◆ Required work ◆
Among the records, find the lines that hold the string "section" and return them.

◆ Provided data ◆

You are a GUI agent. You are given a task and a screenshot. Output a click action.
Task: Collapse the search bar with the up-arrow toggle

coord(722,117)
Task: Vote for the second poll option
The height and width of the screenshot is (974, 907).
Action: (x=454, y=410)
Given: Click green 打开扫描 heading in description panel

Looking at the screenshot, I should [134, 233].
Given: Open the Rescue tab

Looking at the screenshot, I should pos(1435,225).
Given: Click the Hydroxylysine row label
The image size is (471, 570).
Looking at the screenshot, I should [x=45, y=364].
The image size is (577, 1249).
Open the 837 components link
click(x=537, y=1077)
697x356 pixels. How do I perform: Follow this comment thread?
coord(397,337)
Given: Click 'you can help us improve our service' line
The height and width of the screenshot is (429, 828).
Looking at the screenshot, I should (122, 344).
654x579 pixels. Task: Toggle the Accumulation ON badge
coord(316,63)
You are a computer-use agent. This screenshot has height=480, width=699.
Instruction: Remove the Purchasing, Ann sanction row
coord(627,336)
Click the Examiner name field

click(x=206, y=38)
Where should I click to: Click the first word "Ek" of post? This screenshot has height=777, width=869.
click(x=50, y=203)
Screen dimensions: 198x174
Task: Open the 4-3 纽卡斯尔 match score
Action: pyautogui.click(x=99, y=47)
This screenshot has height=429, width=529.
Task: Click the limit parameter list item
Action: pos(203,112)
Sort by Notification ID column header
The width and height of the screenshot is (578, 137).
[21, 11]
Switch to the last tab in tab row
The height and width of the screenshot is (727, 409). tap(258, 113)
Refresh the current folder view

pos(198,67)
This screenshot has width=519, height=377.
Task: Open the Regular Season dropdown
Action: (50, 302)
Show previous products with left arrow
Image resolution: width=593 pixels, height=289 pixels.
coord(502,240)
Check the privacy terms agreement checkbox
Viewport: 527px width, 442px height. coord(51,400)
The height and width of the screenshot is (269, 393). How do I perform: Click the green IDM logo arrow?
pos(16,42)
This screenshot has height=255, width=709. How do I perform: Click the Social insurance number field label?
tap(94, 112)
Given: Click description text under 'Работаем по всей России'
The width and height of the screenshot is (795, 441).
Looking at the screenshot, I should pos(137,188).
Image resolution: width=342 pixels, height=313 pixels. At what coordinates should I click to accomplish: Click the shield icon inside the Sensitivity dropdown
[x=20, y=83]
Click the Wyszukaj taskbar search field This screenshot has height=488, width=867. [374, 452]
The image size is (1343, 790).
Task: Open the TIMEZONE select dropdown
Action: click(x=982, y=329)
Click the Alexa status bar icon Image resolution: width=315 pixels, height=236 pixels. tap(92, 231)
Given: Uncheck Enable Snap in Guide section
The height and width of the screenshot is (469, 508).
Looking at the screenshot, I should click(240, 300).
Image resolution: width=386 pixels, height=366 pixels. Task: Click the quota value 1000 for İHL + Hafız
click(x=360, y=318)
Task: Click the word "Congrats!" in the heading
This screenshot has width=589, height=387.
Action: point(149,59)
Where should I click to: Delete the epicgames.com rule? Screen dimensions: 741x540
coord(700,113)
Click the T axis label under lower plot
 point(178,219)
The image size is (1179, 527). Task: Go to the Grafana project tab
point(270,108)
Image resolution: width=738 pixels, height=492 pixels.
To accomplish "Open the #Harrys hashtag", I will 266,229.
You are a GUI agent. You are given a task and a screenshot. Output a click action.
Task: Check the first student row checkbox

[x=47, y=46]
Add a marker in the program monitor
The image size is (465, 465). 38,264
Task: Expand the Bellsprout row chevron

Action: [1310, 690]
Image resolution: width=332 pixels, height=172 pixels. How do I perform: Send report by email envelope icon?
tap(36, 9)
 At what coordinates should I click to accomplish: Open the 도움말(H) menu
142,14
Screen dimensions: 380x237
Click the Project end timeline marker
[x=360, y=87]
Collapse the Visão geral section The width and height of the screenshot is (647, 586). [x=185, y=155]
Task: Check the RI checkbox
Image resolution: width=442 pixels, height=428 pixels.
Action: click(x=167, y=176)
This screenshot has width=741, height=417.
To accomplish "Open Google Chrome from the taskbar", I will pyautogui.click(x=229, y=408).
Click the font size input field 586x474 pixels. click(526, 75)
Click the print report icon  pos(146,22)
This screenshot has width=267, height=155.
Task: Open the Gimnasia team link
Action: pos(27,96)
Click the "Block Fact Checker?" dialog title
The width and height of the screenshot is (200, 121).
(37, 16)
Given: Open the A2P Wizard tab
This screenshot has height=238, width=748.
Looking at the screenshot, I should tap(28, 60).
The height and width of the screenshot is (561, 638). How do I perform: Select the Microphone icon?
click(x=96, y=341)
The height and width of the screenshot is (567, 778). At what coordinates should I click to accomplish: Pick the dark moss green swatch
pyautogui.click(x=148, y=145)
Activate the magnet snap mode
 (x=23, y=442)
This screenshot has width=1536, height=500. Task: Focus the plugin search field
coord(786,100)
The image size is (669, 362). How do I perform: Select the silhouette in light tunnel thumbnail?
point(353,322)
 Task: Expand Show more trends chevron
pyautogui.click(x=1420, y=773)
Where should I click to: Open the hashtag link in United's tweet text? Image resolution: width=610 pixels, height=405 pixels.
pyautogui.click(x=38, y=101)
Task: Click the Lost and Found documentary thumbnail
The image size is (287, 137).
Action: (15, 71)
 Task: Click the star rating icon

◆ Your response ◆
Given: Uncheck Enable Snap in Guide section
Collapse the Visão geral section The width and height of the screenshot is (647, 586). [x=185, y=155]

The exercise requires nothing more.